We use this process to narrow down the field of ideas pragmatically and roughly to maximize the chances that the final reports we focus on have a high expected value.
The “research round” process is the main way AIM Research Team sources and evaluates the non-profit intervention ideas we identify for the CEIP.
This process can be understood as a funnel; it starts with hundreds of potential ideas and progressively narrows down to the most likely recommended ideas.
The process can be separated into prioritization stages (stages 1 through 4) and evaluation stages (stages 5 and 6). The prioritization stage aims to narrow the field pragmatically and roughly; the evaluation stage seeks clarity to equip decision-makers and implementers with the best possible information on how the ideas perform against the evaluative criteria.
To be updated
The note should establish:
A problem or impact statement: a motivational note on why this cause area matters, why we should care, and the goals of the research process.
Scope: A well-defined scope statement that clarifies what is to be researched and what falls within and outside the scope of the round. Even within a broad cause area, we may want to consider some areas to be a focus (e.g., policy/direct/research/high-scale/etc) and some out of scope.
Adaptations required to the evaluative criteria and bar: Adapt the evaluative criteria described here to the research round. Consider:
What is the standard charity in this space that new talent could work for?
What is the bar that funders are looking to beat?
What has AIM done in the past?
A metric to use; consider DALYs, WELBYs, Suffering-adjusted Days (SADs) (animals), lives saved, BCR, $ moved, growth impact, etc.
Samples: Climate Co-benefits & Income and Growth
Broad reading and research—as you read, list ideas in the idea spreadsheet (see below). As you read, make a note of experts that it may be good to reach out to for the brainstorming stage (or later)
5-30-minute presentation to the team on research done (optional)—when writing a presentation for others, focus on conveying your understanding of the topic, your sense of the theory of change for a topic, and your take on critical uncertainties. Focus less on putting across context or key background information and facts.
Consider contacting subject matter experts for an initial conversation on key topic-level uncertainties. Ask them for ideas.
This step aims to develop a long list of potential ideas to investigate. Ideas can be sourced through:
Brainstorming (individual, group)
Stakeholder contributions (AIM staff and community experts)
Remember to check the scratchpad (private) where random ideas await rebirth.
No bad ideas(ish) – if you have an idea but don’t think it can win, but it is interesting, feel free to list it anyway.
Maybe others will have a better version of that idea. If we get many ideas from experts that need time to filter, then we spend less time internally generating ideas.
Categorize ideas:
Make sure idea titles are descriptive and clear, ideally describing the theory of change (ToC) of the idea in a sentence.
Double up, split, and delete ideas to manage the list. Feel free to delete silly ideas.
Aim for as much clarity as possible in each idea to increase the chances that raters aren’t comparing apples to oranges.
Track where / who each idea came from: This is important as we want to be able to thank and acknowledge contributors (especially those outside of AIM) and evaluate where the best ideas come from.
Before moving on to stage 2, one researcher should spend ~1 hour excluding duplicates, merging where obvious, and re-categorizing.
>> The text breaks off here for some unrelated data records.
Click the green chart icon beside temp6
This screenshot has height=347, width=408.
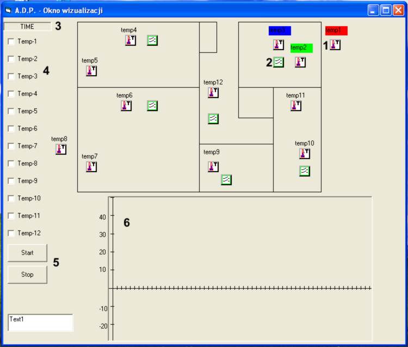click(x=152, y=106)
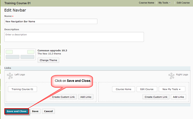The width and height of the screenshot is (193, 119).
Task: Cancel the navbar edits
Action: pyautogui.click(x=48, y=111)
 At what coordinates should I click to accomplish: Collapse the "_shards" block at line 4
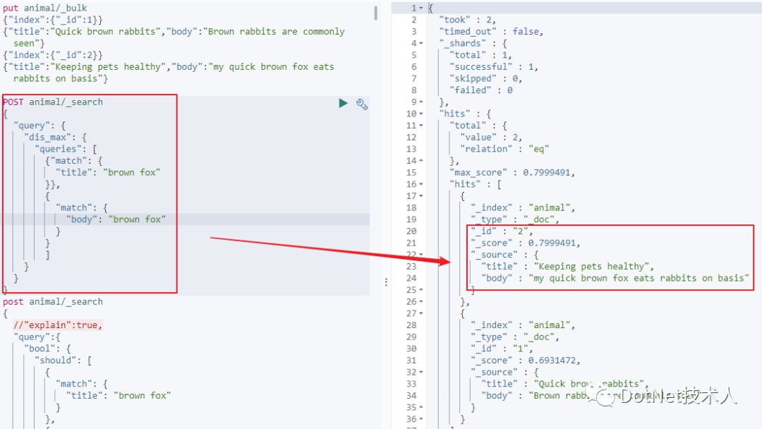pyautogui.click(x=421, y=43)
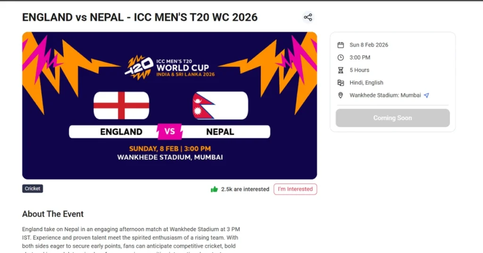The height and width of the screenshot is (253, 483).
Task: Click the Nepal flag on the banner
Action: (x=220, y=105)
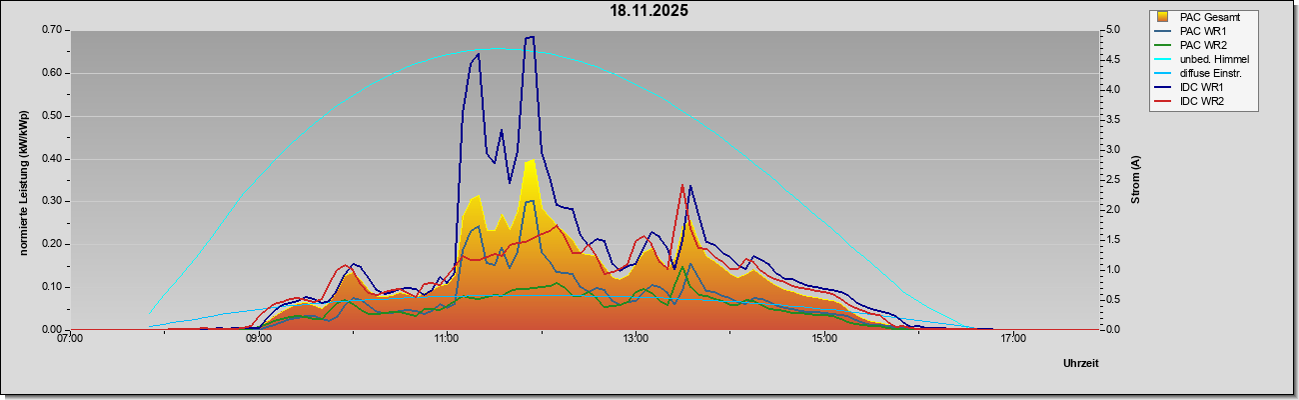
Task: Click the highest dark blue IDC WR1 peak
Action: 531,37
The researcher should also ensure that all ideas have a clear scope and description.
Unique numbering: Each idea should have a unique number associated with it.
This stage relies on aggregate rapid scores from reviewers that provide intuitive scoring to ideas and may do some light desk-based research for a handful of minutes. The idea is that aggregate scores and review meetings where those scores are discussed help narrow the list and exclude underperforming ideas.
Prepare a simple rubric for scoring to help researchers think through the key aspects of each idea and ensure that scores mean roughly the same for all researchers. The standard rubric ranges from 0 to 10:
0 = not worth looking into (veto)
5 = may be worth looking into
10 = is worth looking into (override others' veto).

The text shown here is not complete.